*** Begin section ***

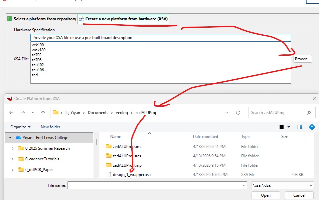Open the file type filter dropdown
Screen dimensions: 319x200
click(x=282, y=185)
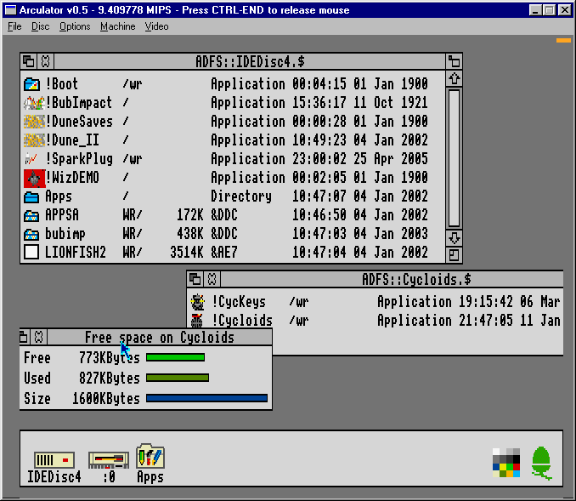Open the !Boot application icon
The width and height of the screenshot is (576, 501).
[32, 84]
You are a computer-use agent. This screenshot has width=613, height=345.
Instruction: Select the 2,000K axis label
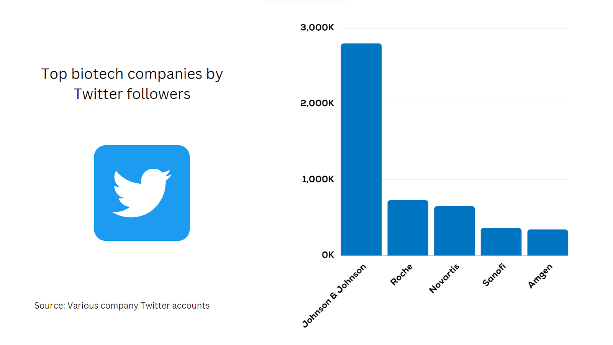317,103
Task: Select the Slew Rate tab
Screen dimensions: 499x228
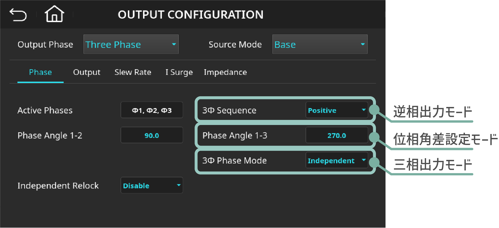Action: tap(133, 72)
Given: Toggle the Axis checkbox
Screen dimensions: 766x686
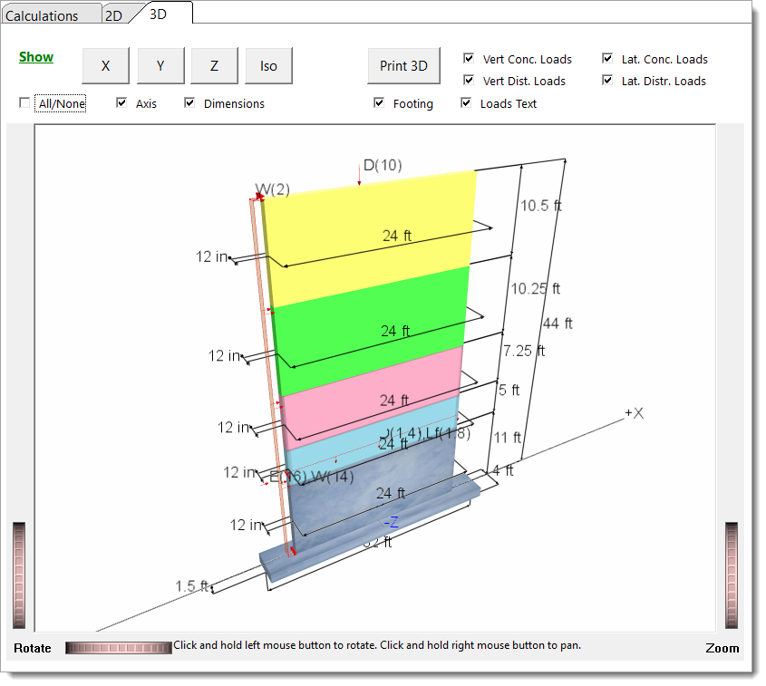Looking at the screenshot, I should (121, 102).

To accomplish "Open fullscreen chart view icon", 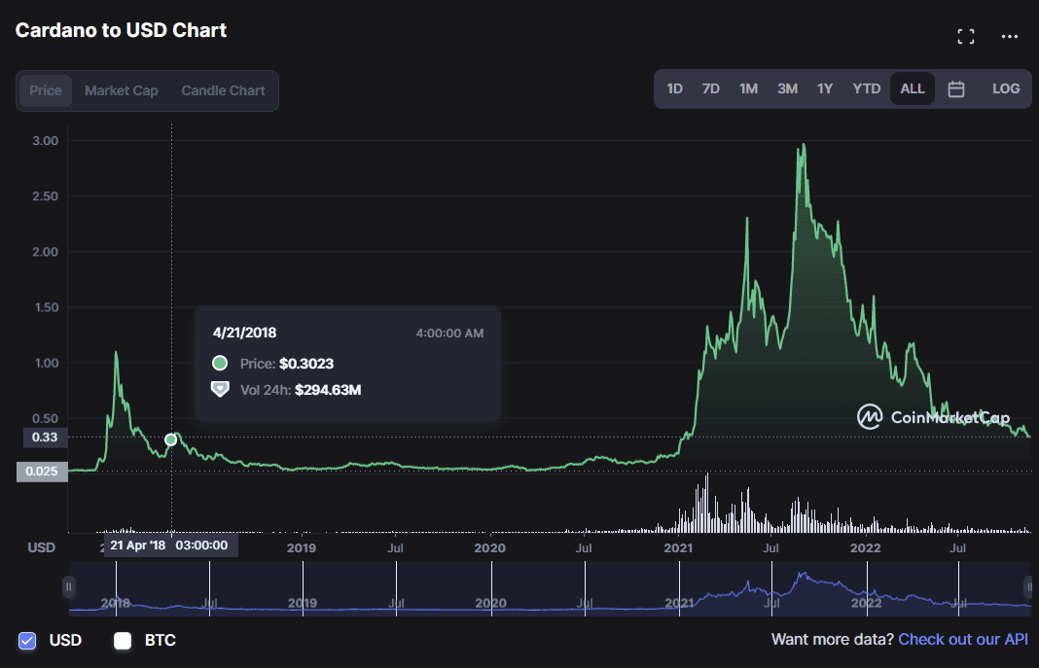I will tap(966, 37).
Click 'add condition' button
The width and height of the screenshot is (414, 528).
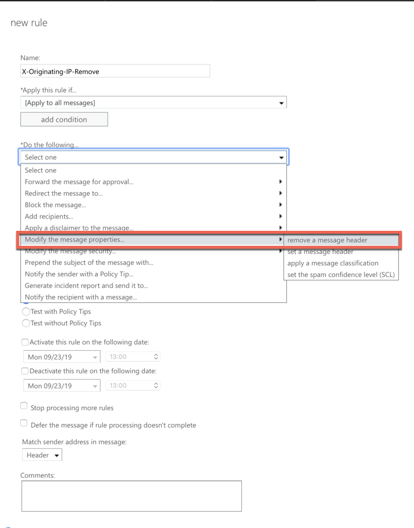click(64, 119)
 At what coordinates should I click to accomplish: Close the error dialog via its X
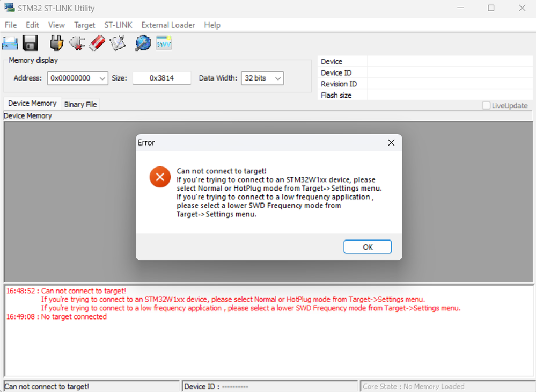click(x=391, y=142)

*** End section ***

**What to produce:**
Transcribe exactly the lines from the one holding "Click 'add condition' button" through the final line of the material above, both ends included; any pictures should be dropped.

**Written solution:**
Click 'add condition' button
The width and height of the screenshot is (414, 528).
click(64, 119)
 At what coordinates should I click to accomplish: Close the error dialog via its X
click(x=391, y=142)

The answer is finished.